◆ SOURCE EXTRACT ◆
↓
Hi Dale,
Here's a function I've used in a few projects and presentations (I
spoke about screen scraping most recently at WOTP) that returns a two
dimensional array of matches and sub expressions within matches:
<cffunction access="private" returntype="array" name="REScrape">
<cfargument type="string" name="regex" required="true">
<cfargument type="string" name="source" required="true">
<cfscript>
var resultIndex = 1;
var result = REFind(regex, source, 1, true);
var matches = arrayNew(1);
var terms = 0;
result = REFind(regex, source, 1, true);
while (result.pos[1] neq 0) {
terms = arrayNew(1);
for (resultIndex = 1; resultIndex le
arrayLen(result.pos);
resultIndex++)
arrayAppend(terms, mid(source,
result.pos[resultIndex],
result.len[resultIndex]));
arrayAppend(matches, terms);
result = REFind(regex, source, result.pos[1] +
result.len[1], true);
}
return matches;
</cfscript>
</cffunction>
Cheers,
Robin
ROBIN HILLIARD
Chief Executive Officer
[EMAIL PROTECTED]
RocketBoots Pty Ltd
Level 11
189 Kent Street
Sydney NSW 2001
Australia
Phone +61 2 9323 2507
Facsimile +61 2 9323 2501
Mobile +61 418 414 341
www.rocketboots.com.au
On 24/11/2008, at 4:59 PM, Dale Fraser wrote:
> I think I have it sorted, I didn’t realise that reFind only returned
> the first occurrence, doh!
>
> Regards
> Dale Fraser
> http://learncf.com
> http://flexcf.com
>
>
> From: [email protected] [mailto:[EMAIL PROTECTED]
> On Behalf Of Blair McKenzie
> Sent: Monday, 24 November 2008 4:51 PM
> To: [email protected]
> Subject: [cfaussie] Re: Pull apart a html table
>
> You could add an XML declaration and parse it into an XML object.
> You'll still have to find the table in the HTML though.
↑
Please answer these questions about the mailing-list thread on pulling apart an HTML table:
1. What does the REScrape function return?
2. What had Dale Fraser not realized about reFind?
3. What did Blair McKenzie suggest doing before parsing?
The entries after this thread have no connection to it.

◆ PROVIDED INFORMATION ◆
↓
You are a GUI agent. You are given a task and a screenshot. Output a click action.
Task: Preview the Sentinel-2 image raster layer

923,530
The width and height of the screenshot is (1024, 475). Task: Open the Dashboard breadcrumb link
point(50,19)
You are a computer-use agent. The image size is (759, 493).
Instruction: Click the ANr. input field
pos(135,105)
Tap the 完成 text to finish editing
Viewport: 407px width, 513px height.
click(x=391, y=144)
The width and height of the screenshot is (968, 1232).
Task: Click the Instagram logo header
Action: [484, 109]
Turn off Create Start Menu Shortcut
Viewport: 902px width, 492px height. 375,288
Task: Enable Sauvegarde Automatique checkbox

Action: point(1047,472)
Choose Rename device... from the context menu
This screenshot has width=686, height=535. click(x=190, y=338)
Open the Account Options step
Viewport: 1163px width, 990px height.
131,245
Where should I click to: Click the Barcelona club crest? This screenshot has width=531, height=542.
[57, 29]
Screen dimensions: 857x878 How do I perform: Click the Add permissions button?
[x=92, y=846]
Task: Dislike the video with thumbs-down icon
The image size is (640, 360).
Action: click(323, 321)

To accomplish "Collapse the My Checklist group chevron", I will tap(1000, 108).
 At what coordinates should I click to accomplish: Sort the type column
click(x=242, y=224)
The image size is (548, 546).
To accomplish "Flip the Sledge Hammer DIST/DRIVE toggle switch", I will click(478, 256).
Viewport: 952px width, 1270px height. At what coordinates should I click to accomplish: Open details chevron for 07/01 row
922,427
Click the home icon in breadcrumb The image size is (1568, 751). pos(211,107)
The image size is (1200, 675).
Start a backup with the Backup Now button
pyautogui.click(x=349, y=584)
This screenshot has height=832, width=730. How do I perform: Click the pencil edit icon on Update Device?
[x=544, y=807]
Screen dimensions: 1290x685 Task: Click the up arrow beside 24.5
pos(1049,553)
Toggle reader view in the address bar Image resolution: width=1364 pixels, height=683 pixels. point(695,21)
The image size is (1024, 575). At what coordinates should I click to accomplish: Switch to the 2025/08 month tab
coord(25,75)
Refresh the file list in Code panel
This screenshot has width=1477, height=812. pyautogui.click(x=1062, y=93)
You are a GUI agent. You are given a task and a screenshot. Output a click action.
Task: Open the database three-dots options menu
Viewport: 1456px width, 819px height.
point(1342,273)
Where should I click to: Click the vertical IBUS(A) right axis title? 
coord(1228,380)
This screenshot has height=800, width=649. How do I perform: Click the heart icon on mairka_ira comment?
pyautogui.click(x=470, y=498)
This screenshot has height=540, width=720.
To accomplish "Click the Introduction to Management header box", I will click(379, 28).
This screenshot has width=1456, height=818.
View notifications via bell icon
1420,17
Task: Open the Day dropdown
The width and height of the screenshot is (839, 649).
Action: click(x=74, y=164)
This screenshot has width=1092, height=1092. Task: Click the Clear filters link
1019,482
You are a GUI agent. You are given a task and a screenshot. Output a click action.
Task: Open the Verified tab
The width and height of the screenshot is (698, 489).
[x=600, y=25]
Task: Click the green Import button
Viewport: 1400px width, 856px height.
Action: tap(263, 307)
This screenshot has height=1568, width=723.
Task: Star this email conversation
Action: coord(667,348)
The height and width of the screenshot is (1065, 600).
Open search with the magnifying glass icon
↑
◆ PROBLEM SOLUTION ◆
1. A two dimensional array of matches and sub expressions within matches.
2. That reFind only returned the first occurrence.
3. Adding an XML declaration so the HTML could be parsed into an XML object.